ISSN-Online: 2236-6814

https://doi.org/10.25060/residpediatr



Relato de Caso - Ano 2023 - Volume 13 - Número 4

Atresia de vias biliares em paciente com síndrome do olho do gato - relato de caso

Biliary atresia in a patient with Cat Eye Syndrome - Case Report

RESUMO

A atresia de vias biliares (AVB) é uma afecção rara, de etiologia não definida e com evolução potencialmente fatal. A síndrome do olho do gato é uma doença cromossômica rara que se associa a diversas malformações, estando a atresia biliar (AB) entre as mais raramente descritas. Recém-nascido do sexo masculino com quadro de icterícia de início aos 20 dias de vida, acompanhada de hipocolia fecal. Os exames laboratoriais, de imagem e a biópsia hepática foram sugestivos de atresia biliar. O paciente foi submetido à cirurgia de Kasai com 55 dias de vida. Apresentava também diversas malformações, sendo avaliado pela equipe de genética com diagnóstico de síndrome do olho do gato. Apresentou evolução clínica favorável após a cirurgia, mantendo seguimento com diversas especialidades. Esta síndrome genética apresenta fenótipo variável e a identificação precoce das malformações associadas é essencial para o tratamento adequado, o que pode ter impacto positivo tanto na sobrevida quanto na qualidade de vida do paciente.
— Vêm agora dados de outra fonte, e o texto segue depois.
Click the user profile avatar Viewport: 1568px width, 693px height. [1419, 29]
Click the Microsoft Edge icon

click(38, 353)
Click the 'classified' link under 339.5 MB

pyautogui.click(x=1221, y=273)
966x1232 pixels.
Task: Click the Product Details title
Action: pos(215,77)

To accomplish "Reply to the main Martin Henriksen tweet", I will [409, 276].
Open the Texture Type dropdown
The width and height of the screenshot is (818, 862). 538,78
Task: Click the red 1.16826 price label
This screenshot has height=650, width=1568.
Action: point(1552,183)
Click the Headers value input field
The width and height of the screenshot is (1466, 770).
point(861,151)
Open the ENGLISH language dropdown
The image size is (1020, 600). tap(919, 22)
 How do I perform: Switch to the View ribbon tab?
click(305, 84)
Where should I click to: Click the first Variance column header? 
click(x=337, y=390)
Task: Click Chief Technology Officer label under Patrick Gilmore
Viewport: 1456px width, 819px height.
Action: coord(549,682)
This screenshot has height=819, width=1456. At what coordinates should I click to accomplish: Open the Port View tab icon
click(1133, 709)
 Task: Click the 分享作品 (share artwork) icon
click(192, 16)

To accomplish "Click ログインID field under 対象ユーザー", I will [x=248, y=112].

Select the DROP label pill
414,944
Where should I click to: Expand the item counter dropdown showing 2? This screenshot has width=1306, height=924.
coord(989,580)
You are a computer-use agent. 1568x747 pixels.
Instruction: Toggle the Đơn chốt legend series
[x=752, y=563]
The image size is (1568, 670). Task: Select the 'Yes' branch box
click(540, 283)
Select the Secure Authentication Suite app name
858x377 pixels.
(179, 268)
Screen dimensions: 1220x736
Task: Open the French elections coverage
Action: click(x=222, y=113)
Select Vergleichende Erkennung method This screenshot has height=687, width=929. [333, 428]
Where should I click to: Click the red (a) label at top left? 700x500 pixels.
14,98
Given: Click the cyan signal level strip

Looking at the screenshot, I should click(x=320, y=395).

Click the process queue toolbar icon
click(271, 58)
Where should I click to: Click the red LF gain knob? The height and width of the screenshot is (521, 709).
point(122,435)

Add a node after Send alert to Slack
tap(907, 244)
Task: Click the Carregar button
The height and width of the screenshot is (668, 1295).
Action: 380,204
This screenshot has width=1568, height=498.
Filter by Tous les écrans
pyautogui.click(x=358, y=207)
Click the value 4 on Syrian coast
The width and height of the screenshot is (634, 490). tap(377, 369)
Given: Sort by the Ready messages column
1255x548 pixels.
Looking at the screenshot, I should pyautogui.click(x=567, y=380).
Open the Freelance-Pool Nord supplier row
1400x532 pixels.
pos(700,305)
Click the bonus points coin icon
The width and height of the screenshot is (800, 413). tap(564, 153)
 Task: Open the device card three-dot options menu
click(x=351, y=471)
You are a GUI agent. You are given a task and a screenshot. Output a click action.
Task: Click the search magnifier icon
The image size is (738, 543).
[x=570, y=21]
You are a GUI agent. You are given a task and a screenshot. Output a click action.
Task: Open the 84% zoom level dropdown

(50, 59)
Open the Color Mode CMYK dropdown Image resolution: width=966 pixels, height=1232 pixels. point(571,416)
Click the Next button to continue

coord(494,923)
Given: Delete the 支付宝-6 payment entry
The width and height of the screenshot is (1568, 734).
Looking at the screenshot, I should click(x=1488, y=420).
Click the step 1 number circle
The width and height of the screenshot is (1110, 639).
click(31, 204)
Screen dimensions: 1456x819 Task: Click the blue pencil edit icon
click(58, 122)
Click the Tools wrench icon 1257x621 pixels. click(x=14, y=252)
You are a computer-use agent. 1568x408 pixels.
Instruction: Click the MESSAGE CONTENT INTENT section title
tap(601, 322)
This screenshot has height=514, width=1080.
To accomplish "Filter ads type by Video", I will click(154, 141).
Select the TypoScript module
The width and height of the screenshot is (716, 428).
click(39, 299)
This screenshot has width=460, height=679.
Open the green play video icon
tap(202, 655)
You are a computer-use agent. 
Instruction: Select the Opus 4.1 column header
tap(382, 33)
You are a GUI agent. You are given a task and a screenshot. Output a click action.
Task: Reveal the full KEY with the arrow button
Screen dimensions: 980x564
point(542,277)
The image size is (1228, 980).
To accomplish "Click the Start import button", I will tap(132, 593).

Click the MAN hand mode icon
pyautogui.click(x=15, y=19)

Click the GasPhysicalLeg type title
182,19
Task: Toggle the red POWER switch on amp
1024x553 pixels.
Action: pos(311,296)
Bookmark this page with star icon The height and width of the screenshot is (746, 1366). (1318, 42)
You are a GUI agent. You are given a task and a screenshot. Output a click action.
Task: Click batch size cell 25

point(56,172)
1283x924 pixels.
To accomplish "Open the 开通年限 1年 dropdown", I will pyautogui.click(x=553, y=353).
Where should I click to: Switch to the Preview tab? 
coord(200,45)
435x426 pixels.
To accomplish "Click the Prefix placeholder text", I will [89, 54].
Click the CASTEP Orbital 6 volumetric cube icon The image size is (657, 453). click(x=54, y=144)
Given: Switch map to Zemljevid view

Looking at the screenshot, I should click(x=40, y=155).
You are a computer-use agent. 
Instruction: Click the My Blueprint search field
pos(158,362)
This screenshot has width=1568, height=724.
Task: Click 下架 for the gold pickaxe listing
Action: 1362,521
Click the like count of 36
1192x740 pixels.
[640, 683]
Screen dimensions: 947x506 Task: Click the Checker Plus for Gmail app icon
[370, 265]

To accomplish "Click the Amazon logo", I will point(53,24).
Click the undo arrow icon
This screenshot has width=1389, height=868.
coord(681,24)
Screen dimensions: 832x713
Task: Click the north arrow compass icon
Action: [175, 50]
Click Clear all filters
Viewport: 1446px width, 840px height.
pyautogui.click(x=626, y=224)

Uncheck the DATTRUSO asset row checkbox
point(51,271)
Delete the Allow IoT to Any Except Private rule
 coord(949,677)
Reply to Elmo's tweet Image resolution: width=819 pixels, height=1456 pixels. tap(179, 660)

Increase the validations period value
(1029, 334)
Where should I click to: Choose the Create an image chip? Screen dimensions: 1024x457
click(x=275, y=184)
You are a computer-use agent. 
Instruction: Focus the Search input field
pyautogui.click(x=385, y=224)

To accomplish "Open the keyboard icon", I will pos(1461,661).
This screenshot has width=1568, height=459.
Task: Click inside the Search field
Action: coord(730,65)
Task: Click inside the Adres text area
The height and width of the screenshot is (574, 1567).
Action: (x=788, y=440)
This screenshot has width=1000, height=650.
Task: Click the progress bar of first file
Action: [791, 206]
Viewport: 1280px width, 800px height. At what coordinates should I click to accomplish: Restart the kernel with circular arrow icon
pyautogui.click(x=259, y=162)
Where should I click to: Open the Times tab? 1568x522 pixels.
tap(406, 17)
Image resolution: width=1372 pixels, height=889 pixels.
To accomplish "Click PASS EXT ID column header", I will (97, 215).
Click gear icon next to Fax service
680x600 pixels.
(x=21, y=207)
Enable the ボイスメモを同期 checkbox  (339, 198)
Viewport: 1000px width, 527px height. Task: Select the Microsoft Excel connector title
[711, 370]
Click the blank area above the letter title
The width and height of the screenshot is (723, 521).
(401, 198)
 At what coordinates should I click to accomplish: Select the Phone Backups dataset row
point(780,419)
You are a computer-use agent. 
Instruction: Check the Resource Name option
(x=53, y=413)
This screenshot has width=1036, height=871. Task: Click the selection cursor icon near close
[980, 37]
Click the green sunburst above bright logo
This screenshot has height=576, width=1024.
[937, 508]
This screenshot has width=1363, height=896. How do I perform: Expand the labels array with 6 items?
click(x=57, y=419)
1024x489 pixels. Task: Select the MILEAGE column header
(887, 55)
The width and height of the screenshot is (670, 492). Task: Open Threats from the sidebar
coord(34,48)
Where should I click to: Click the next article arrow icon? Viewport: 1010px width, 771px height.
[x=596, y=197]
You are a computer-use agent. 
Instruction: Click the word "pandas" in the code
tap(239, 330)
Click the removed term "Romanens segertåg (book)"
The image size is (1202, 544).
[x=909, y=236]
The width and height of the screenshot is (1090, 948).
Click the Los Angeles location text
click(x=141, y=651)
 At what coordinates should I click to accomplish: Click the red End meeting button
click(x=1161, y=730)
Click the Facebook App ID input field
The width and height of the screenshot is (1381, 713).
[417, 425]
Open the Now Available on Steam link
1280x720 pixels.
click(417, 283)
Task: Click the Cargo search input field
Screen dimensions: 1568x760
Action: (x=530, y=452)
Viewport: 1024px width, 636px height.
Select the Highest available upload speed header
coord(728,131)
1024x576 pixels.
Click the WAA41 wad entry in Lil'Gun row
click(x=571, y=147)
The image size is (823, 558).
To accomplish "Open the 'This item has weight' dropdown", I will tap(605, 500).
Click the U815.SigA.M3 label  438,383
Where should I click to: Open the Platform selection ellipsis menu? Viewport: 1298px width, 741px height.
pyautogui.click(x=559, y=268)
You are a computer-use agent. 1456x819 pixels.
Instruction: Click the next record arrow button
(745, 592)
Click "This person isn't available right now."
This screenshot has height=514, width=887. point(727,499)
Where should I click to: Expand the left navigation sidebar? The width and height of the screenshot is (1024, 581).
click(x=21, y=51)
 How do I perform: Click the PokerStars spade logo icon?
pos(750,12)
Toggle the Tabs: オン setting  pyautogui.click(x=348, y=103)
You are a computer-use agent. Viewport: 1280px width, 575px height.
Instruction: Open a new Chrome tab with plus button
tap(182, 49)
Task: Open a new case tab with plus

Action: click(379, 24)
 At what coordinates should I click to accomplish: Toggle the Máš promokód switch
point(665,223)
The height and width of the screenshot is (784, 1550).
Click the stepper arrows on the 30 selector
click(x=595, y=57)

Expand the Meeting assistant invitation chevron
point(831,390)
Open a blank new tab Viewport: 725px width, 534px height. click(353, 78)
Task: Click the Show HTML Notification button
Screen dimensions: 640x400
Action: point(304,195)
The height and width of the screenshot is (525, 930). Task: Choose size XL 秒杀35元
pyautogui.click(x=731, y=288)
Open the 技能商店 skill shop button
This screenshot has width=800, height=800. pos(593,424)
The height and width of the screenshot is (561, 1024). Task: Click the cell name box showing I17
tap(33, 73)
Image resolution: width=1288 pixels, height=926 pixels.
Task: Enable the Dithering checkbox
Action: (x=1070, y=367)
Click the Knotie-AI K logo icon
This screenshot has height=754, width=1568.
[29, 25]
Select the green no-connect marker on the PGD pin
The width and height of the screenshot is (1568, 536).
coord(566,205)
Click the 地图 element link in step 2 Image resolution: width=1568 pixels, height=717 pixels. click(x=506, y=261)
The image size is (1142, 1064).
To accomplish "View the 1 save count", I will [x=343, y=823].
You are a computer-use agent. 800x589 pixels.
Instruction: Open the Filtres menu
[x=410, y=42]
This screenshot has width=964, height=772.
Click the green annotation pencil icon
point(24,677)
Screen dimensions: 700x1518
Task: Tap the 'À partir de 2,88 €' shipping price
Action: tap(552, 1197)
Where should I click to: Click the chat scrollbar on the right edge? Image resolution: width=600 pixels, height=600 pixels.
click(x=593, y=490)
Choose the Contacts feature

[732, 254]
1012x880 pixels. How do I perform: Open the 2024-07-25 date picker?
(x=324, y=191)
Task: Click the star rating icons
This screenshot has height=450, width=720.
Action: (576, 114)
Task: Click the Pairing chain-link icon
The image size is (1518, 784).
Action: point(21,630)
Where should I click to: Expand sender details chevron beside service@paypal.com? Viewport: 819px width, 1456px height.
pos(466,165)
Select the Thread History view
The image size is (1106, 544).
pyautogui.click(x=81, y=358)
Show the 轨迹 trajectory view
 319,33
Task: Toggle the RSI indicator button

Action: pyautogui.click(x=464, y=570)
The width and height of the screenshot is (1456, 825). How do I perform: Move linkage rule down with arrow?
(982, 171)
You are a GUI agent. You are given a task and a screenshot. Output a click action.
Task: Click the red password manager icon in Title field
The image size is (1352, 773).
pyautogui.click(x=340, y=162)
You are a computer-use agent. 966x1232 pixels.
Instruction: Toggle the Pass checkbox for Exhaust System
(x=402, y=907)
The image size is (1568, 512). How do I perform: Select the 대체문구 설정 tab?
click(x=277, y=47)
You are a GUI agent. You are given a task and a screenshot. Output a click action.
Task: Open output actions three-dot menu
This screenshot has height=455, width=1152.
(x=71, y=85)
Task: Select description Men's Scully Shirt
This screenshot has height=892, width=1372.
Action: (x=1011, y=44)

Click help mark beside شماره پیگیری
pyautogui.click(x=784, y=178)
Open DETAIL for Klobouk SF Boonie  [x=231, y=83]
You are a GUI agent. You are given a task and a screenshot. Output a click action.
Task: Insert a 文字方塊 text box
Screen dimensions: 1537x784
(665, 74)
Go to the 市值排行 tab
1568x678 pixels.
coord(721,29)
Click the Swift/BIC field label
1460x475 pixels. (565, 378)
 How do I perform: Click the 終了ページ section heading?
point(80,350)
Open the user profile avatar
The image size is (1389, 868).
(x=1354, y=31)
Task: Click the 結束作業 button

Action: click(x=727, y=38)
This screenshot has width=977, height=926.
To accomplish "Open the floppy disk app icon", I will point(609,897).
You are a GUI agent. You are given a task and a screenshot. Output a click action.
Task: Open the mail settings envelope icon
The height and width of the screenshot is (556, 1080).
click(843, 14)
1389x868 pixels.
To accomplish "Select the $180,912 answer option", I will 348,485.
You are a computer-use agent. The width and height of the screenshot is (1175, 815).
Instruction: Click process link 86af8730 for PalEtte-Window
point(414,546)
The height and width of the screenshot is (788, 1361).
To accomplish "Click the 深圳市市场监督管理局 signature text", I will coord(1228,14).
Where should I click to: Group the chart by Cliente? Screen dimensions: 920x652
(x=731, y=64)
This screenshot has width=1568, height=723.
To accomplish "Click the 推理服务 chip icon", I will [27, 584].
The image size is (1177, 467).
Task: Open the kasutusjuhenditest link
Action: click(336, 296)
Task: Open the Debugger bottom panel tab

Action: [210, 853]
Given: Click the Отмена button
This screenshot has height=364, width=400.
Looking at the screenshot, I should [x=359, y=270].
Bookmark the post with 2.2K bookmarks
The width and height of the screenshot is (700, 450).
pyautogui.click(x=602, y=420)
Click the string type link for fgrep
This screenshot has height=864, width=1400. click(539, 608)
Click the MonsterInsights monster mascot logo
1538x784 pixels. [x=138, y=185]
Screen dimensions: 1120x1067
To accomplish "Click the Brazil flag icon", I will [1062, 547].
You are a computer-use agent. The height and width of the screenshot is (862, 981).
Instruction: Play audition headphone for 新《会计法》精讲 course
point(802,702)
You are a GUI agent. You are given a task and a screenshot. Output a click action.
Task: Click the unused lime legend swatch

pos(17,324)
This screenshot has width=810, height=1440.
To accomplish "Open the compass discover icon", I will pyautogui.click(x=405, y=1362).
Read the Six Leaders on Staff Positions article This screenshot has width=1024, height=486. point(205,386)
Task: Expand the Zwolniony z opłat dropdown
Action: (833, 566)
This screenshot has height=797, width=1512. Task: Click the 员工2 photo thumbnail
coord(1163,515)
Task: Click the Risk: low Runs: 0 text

Palavras-chave: Colestase, Atresia biliar, Doenças e anormalidades congênitas, hereditárias e neonatais.

ABSTRACT

Biliary atresia is a rare condition, of undefined etiology and with a potentially fatal evolution. The cat eye syndrome is a rare chromosomal disease that is associated with several malformations, biliary atresia being among the most rarely described. Male newborn with jaundice onset at 20 days of age, accompanied by fecal hypocholia. Laboratory tests, imaging and liver biopsy were suggestive of biliary atresia. The patient underwent Kasai surgery at 55 days of age. He also had several malformations, and the genetic team diagnosed cat eye syndrome. He presented with a favorable clinical evolution after surgery, maintaining follow-up with several specialties. This genetic syndrome has a variable phenotype and the early identification of associated malformations is essential for proper treatment, which can have a positive impact on both patient survival and quality of life.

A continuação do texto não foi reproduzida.